--- START MATERIAL PROVIDED ---

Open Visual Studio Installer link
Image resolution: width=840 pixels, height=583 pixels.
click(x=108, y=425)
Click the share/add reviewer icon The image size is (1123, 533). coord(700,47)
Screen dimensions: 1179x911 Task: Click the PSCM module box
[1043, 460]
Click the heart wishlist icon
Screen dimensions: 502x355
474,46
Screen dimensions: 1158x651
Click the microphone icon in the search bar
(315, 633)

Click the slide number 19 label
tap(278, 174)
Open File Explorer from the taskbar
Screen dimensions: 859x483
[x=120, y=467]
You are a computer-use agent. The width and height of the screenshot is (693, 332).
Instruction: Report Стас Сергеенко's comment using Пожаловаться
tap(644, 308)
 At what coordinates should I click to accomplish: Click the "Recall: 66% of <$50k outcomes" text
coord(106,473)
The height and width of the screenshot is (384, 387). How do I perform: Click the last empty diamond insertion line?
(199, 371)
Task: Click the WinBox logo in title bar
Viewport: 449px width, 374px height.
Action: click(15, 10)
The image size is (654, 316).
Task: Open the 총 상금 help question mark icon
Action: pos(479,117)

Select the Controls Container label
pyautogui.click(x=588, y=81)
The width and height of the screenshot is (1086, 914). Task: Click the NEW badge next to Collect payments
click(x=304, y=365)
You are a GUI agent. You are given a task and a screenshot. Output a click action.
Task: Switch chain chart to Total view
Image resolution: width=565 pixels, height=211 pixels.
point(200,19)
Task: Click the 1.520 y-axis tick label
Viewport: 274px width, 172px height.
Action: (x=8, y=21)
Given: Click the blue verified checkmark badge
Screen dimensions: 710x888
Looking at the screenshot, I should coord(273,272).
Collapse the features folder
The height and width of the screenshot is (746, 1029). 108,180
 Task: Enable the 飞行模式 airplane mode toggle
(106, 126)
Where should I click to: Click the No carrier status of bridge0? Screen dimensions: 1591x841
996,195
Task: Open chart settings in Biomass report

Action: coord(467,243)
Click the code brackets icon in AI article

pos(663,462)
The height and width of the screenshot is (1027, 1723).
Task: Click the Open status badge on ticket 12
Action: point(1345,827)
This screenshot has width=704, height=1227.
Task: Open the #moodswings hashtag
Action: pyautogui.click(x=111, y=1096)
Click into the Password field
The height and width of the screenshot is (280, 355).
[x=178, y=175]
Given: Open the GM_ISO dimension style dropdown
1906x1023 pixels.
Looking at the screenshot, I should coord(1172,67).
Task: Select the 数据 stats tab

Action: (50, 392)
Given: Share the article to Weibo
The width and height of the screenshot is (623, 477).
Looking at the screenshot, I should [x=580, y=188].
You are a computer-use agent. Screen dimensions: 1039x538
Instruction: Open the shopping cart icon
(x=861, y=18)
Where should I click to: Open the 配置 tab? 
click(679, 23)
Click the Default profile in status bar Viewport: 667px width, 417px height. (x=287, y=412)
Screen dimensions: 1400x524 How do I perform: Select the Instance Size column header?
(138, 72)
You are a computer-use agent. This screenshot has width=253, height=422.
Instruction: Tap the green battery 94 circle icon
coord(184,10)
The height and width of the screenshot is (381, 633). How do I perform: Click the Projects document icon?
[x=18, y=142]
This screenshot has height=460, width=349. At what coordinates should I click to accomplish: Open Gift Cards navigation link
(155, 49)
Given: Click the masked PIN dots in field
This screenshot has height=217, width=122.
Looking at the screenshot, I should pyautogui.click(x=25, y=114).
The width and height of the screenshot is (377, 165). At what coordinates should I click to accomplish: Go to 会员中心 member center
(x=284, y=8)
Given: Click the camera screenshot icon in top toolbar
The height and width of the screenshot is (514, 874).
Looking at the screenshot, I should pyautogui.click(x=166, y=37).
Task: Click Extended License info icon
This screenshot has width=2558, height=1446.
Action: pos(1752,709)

--- END MATERIAL PROVIDED ---

EXERCISE OBJECTIVE — Return all of the lines above verbatim, from the first through the last, without changing anything.

THE REPLY —
Open Visual Studio Installer link
Image resolution: width=840 pixels, height=583 pixels.
click(x=108, y=425)
Click the share/add reviewer icon The image size is (1123, 533). coord(700,47)
Screen dimensions: 1179x911 Task: Click the PSCM module box
[1043, 460]
Click the heart wishlist icon
Screen dimensions: 502x355
474,46
Screen dimensions: 1158x651
Click the microphone icon in the search bar
(315, 633)

Click the slide number 19 label
tap(278, 174)
Open File Explorer from the taskbar
Screen dimensions: 859x483
[x=120, y=467]
You are a computer-use agent. The width and height of the screenshot is (693, 332).
Instruction: Report Стас Сергеенко's comment using Пожаловаться
tap(644, 308)
 At what coordinates should I click to accomplish: Click the "Recall: 66% of <$50k outcomes" text
coord(106,473)
The height and width of the screenshot is (384, 387). How do I perform: Click the last empty diamond insertion line?
(199, 371)
Task: Click the WinBox logo in title bar
Viewport: 449px width, 374px height.
Action: click(15, 10)
The image size is (654, 316).
Task: Open the 총 상금 help question mark icon
Action: pos(479,117)

Select the Controls Container label
pyautogui.click(x=588, y=81)
The width and height of the screenshot is (1086, 914). Task: Click the NEW badge next to Collect payments
click(x=304, y=365)
You are a GUI agent. You are given a task and a screenshot. Output a click action.
Task: Switch chain chart to Total view
Image resolution: width=565 pixels, height=211 pixels.
point(200,19)
Task: Click the 1.520 y-axis tick label
Viewport: 274px width, 172px height.
Action: (x=8, y=21)
Given: Click the blue verified checkmark badge
Screen dimensions: 710x888
Looking at the screenshot, I should coord(273,272).
Collapse the features folder
The height and width of the screenshot is (746, 1029). 108,180
 Task: Enable the 飞行模式 airplane mode toggle
(106, 126)
Where should I click to: Click the No carrier status of bridge0? Screen dimensions: 1591x841
996,195
Task: Open chart settings in Biomass report

Action: coord(467,243)
Click the code brackets icon in AI article

pos(663,462)
The height and width of the screenshot is (1027, 1723).
Task: Click the Open status badge on ticket 12
Action: point(1345,827)
This screenshot has width=704, height=1227.
Task: Open the #moodswings hashtag
Action: pyautogui.click(x=111, y=1096)
Click into the Password field
The height and width of the screenshot is (280, 355).
[x=178, y=175]
Given: Open the GM_ISO dimension style dropdown
1906x1023 pixels.
Looking at the screenshot, I should coord(1172,67).
Task: Select the 数据 stats tab

Action: (50, 392)
Given: Share the article to Weibo
The width and height of the screenshot is (623, 477).
Looking at the screenshot, I should [x=580, y=188].
You are a computer-use agent. Screen dimensions: 1039x538
Instruction: Open the shopping cart icon
(x=861, y=18)
Where should I click to: Open the 配置 tab? 
click(679, 23)
Click the Default profile in status bar Viewport: 667px width, 417px height. (x=287, y=412)
Screen dimensions: 1400x524 How do I perform: Select the Instance Size column header?
(138, 72)
You are a computer-use agent. This screenshot has width=253, height=422.
Instruction: Tap the green battery 94 circle icon
coord(184,10)
The height and width of the screenshot is (381, 633). How do I perform: Click the Projects document icon?
[x=18, y=142]
This screenshot has height=460, width=349. At what coordinates should I click to accomplish: Open Gift Cards navigation link
(155, 49)
Given: Click the masked PIN dots in field
This screenshot has height=217, width=122.
Looking at the screenshot, I should pyautogui.click(x=25, y=114).
The width and height of the screenshot is (377, 165). At what coordinates should I click to accomplish: Go to 会员中心 member center
(x=284, y=8)
Given: Click the camera screenshot icon in top toolbar
The height and width of the screenshot is (514, 874).
Looking at the screenshot, I should pyautogui.click(x=166, y=37).
Task: Click Extended License info icon
This screenshot has width=2558, height=1446.
Action: pos(1752,709)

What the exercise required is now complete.